0

Can someone help explain why this is happening? If I scrape HTML from a site using the requests module and use hashlib to get the md5 checksum I get one answer. Then if I save the html as an html file, open it, and do the same md5 checksum it gives me a different checksum.

import requests
import hashlib

resp = requests.post("http://casesearch.courts.state.md.us/", timeout=120)
html = resp.text
print("CheckSum 1: " + hashlib.md5(html.encode('utf-8')).hexdigest())
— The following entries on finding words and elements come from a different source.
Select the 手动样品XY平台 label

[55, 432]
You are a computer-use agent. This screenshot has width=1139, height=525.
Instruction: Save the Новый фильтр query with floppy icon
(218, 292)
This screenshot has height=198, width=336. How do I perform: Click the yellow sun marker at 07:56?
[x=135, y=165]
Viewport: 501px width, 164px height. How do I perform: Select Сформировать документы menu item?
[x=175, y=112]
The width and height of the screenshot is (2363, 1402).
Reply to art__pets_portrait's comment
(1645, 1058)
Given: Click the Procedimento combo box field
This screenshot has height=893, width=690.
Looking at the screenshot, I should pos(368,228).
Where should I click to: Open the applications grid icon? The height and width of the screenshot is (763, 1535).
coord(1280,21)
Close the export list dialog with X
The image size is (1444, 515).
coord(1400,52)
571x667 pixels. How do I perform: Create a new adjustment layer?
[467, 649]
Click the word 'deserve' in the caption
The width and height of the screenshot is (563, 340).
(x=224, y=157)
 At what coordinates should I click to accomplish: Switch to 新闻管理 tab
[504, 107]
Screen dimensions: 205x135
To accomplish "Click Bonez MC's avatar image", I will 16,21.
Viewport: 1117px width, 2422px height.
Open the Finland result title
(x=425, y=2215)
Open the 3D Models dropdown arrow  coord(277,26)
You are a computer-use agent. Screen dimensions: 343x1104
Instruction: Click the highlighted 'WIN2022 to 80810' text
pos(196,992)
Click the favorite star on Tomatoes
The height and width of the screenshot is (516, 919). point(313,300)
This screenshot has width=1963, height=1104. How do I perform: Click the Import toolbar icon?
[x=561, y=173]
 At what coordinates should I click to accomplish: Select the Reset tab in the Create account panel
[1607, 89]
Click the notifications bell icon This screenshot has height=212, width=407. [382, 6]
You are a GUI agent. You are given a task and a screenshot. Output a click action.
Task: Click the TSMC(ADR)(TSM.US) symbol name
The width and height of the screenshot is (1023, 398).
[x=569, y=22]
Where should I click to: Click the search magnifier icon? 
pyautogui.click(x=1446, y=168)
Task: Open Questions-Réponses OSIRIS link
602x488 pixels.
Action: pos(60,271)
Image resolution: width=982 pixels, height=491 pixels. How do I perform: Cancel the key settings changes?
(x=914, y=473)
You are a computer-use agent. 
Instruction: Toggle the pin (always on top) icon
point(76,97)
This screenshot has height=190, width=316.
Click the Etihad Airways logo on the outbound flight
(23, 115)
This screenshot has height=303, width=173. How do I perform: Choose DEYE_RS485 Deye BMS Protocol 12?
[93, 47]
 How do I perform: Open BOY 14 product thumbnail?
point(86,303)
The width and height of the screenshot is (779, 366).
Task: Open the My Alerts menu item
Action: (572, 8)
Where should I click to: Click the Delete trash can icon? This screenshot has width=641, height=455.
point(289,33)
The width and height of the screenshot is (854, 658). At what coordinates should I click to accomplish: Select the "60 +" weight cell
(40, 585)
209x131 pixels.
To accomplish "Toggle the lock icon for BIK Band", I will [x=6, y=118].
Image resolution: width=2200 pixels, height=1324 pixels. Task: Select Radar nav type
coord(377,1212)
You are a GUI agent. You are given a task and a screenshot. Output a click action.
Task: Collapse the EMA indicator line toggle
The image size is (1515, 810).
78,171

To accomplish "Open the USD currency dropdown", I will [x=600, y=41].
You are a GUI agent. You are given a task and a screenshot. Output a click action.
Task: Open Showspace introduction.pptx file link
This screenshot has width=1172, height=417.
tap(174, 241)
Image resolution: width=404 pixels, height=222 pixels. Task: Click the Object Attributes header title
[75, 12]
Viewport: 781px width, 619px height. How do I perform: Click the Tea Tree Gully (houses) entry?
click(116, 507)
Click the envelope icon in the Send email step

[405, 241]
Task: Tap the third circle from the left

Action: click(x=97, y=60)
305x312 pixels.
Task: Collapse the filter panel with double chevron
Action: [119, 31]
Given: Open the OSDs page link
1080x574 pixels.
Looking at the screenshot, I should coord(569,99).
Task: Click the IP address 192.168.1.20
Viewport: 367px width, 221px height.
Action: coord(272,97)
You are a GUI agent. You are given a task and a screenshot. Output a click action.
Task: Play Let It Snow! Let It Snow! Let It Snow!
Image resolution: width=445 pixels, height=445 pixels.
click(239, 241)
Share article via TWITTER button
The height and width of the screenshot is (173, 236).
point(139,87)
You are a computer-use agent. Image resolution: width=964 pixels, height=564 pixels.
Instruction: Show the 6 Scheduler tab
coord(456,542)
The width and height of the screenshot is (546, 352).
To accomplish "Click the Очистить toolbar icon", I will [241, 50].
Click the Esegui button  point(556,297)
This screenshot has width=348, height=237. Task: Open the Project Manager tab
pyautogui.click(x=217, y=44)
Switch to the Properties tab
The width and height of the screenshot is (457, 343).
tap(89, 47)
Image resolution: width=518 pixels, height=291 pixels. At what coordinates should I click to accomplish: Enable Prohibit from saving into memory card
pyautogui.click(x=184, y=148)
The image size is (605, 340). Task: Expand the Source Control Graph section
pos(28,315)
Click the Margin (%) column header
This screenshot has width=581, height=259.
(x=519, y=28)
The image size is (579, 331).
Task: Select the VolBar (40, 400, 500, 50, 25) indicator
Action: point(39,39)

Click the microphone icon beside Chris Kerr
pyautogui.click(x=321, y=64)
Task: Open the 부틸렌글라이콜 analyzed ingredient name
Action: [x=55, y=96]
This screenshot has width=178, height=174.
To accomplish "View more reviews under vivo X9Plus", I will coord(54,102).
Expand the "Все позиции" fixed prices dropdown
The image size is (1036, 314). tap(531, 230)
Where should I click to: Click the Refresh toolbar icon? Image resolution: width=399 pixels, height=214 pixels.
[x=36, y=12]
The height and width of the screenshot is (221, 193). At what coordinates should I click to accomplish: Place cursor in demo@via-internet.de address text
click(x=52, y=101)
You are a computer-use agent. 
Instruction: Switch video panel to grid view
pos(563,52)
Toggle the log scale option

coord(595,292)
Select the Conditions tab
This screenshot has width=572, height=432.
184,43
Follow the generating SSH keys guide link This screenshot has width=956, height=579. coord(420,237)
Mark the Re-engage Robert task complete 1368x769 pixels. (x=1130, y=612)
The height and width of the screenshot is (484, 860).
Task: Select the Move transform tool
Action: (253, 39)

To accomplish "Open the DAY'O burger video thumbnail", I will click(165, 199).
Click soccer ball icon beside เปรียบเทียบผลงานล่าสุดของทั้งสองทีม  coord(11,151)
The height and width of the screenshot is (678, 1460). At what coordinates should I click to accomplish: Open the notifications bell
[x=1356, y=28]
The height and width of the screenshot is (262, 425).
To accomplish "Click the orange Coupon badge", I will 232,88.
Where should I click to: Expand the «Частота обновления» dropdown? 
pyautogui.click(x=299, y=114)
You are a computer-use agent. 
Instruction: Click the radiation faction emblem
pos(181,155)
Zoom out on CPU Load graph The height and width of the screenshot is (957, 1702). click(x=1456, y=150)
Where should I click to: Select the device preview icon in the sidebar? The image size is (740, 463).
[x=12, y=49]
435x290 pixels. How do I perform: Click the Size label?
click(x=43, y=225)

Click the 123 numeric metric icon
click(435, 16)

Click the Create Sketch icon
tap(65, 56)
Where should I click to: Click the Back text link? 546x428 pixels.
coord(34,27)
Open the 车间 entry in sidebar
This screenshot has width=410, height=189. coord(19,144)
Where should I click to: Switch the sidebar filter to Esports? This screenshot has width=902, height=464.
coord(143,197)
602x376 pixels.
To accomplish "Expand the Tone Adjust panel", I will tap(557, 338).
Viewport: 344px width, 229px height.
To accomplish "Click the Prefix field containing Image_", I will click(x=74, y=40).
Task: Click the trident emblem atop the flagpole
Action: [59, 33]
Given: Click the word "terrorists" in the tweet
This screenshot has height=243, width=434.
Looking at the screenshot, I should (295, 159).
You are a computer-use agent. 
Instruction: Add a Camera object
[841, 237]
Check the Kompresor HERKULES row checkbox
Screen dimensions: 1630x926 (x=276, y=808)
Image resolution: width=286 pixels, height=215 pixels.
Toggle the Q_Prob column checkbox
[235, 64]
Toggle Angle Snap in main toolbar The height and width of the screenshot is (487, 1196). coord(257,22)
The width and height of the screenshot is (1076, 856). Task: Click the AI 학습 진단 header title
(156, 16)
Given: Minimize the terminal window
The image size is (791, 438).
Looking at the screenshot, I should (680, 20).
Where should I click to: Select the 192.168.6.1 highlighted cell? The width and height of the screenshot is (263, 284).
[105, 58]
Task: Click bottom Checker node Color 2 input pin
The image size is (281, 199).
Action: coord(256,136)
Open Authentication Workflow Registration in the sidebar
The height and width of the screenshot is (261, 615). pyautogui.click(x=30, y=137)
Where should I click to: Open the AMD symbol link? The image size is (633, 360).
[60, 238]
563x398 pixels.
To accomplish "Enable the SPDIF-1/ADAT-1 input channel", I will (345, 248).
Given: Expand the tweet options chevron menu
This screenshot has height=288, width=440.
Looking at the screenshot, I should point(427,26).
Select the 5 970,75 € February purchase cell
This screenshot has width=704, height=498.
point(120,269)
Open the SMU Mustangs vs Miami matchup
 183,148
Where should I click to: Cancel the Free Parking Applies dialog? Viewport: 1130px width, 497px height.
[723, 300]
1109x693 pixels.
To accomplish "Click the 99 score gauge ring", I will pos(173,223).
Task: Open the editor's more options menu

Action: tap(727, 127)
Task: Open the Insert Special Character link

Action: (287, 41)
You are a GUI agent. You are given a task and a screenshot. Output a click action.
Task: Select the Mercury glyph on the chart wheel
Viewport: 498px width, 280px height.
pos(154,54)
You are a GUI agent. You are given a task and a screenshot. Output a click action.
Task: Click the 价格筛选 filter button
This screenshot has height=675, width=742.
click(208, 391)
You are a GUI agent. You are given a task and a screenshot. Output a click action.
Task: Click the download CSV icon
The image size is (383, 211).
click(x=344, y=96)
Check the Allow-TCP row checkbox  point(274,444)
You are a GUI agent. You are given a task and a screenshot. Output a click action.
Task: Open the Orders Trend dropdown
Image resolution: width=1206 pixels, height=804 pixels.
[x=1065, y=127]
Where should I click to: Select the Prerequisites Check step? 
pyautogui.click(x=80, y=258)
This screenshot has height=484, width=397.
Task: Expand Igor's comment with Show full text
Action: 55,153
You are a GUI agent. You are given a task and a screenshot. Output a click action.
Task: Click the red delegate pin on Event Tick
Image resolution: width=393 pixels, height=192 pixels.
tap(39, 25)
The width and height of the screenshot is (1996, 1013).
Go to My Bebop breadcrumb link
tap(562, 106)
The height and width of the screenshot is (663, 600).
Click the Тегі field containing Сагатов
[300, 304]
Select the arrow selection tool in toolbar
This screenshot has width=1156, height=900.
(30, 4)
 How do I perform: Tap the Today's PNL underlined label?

f = open("test.html", "w+")
f.write(html)
f.close()

with open('test.html', "r", encoding='utf-8') as f:
    html2 = f.read()
print("CheckSum 2: " + hashlib.md5(html2.encode('utf-8')).hexdigest())

The results look like:

CheckSum 1: e0b253903327c7f68a752c6922d8b47a
CheckSum 2: 3aaf94e0df9f1298d61830d99549ddb0
martineau
  • 119,623
  • 25
  • 170
  • 301

1 Answers1

1

When reading from a file in text mode, Python may convert newline characters depending on the value of the newlines argument provided to open.

When reading input from the stream, if newline is None, universal newlines mode is enabled. Lines in the input can end in '\n', '\r', or '\r\n', and these are translated into '\n' before being returned to the caller. If it is '', universal newlines mode is enabled, but line endings are returned to the caller untranslated.

This difference will affect the generated hash value.

snakecharmerb
  • 47,570
  • 11
  • 100
  • 153